**Assignment:** State how many lines of the entries hold the string "progress", and output nothing but that count.

**Given records:**
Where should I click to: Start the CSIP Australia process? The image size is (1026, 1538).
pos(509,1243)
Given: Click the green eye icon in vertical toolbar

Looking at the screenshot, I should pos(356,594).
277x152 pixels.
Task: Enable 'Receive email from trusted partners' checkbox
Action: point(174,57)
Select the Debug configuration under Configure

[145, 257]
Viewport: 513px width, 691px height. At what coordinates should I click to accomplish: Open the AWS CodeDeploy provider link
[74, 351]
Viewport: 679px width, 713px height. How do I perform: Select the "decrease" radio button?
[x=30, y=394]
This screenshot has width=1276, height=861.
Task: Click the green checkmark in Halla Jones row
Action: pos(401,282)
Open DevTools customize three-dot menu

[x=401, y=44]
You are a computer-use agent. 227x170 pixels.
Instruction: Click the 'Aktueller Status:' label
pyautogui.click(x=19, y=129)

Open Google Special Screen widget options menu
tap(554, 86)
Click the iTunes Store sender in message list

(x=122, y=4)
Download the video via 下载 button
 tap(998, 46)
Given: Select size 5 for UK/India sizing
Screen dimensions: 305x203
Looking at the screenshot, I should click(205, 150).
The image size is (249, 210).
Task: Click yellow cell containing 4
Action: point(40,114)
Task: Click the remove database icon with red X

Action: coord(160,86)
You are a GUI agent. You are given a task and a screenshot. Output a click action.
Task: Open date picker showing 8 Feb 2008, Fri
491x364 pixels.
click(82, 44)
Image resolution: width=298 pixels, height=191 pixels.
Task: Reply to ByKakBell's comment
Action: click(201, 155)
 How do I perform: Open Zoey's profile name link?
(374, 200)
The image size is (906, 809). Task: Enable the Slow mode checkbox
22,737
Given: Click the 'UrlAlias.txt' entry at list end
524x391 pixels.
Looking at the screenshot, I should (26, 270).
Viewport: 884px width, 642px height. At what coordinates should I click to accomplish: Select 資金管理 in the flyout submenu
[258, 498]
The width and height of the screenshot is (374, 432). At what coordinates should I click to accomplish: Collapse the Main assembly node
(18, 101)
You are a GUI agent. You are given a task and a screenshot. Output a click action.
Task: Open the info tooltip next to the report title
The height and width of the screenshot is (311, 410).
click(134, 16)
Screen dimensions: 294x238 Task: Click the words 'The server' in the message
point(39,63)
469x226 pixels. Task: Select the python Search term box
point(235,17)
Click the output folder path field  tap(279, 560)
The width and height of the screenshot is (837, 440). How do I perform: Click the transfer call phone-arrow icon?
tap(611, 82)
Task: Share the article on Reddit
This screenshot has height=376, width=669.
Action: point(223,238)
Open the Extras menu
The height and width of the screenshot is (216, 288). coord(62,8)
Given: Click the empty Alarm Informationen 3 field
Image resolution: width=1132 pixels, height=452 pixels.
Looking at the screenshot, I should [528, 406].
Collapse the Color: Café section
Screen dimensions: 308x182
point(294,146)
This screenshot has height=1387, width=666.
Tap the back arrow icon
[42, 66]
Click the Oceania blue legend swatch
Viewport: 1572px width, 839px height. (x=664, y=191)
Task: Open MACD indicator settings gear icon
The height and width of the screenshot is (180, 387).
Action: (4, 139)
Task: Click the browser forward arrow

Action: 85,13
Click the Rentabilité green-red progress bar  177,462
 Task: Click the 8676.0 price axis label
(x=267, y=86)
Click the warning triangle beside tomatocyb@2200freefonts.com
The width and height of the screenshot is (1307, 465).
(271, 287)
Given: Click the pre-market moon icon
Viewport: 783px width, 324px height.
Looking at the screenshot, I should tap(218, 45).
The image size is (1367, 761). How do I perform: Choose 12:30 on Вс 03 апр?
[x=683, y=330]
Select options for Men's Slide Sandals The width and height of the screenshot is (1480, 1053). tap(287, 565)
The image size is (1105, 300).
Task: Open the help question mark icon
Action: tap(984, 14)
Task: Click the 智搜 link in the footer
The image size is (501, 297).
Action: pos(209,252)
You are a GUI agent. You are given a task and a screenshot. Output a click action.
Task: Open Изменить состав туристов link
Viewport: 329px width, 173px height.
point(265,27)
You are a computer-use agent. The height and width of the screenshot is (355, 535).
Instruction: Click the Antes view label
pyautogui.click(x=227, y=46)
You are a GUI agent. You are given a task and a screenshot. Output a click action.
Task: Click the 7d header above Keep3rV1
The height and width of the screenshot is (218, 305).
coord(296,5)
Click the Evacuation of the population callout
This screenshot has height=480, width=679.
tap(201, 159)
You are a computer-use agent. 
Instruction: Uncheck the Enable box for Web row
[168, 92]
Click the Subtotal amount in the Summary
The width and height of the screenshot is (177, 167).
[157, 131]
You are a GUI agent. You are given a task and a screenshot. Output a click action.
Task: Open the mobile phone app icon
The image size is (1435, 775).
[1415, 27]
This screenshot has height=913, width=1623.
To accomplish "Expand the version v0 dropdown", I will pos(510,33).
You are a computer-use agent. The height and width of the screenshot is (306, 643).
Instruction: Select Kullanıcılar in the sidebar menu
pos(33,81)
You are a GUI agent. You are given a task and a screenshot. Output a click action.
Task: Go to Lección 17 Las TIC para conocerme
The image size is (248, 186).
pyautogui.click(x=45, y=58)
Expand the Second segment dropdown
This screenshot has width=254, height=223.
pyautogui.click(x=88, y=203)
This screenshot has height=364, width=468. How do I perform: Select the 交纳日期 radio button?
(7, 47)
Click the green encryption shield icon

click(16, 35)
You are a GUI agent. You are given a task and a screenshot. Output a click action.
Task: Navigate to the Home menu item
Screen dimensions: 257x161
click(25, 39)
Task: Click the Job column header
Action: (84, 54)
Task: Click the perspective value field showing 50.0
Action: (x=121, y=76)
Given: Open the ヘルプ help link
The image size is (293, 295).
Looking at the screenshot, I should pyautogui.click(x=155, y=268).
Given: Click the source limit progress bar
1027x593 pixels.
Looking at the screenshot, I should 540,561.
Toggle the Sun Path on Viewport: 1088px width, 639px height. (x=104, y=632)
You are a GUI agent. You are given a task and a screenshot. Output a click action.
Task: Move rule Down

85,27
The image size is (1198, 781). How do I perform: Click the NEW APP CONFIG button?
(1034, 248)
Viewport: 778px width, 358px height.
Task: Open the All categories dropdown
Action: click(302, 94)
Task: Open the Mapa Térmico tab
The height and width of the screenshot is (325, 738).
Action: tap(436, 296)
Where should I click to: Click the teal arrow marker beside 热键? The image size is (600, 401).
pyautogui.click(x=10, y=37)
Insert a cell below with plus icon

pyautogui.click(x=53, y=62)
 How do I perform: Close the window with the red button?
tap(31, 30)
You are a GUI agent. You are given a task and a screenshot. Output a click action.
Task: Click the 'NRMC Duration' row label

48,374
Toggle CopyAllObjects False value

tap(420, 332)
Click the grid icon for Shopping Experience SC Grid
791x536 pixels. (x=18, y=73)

**Solution to this problem:** 2